(Material shown)
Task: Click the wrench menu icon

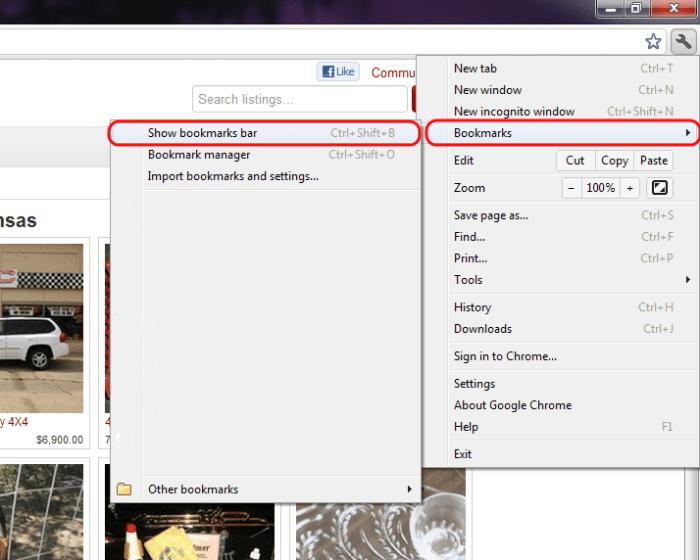Action: [x=683, y=41]
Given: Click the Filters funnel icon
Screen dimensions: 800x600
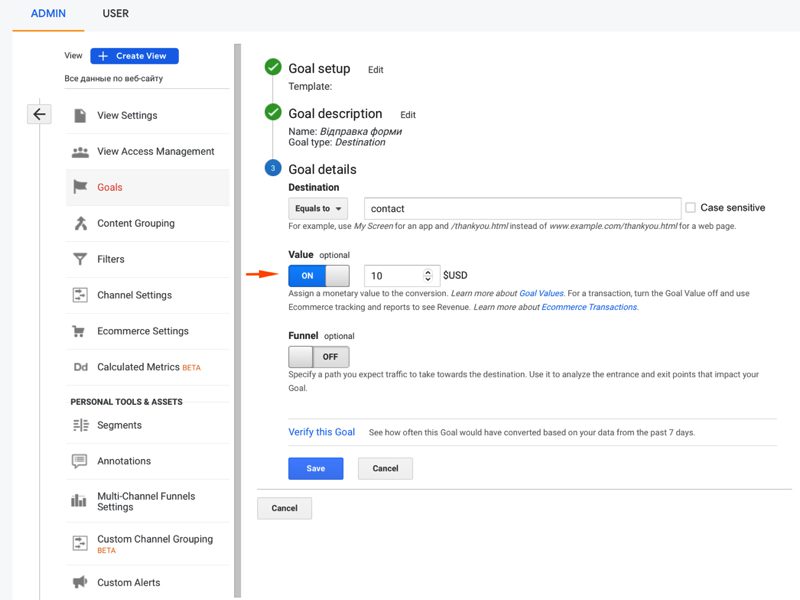Looking at the screenshot, I should 80,259.
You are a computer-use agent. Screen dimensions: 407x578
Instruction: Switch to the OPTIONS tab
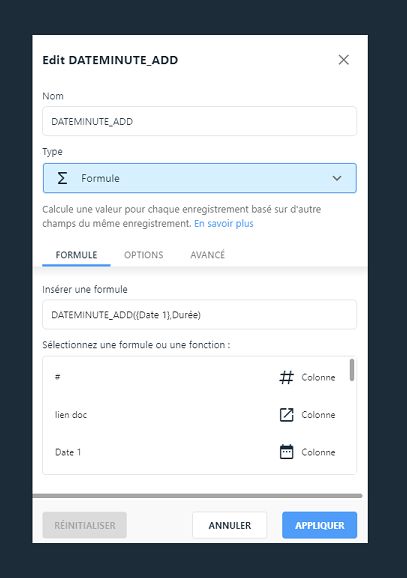pyautogui.click(x=143, y=255)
(End Material shown)
■ Action item ■
Without the pictures, return the records above exactly as written.

■ Solution to the exercise ■
Task: Click the wrench menu icon

Action: [x=683, y=41]
Given: Click the Filters funnel icon
Screen dimensions: 800x600
Looking at the screenshot, I should 80,259.
You are a computer-use agent. Screen dimensions: 407x578
Instruction: Switch to the OPTIONS tab
pyautogui.click(x=143, y=255)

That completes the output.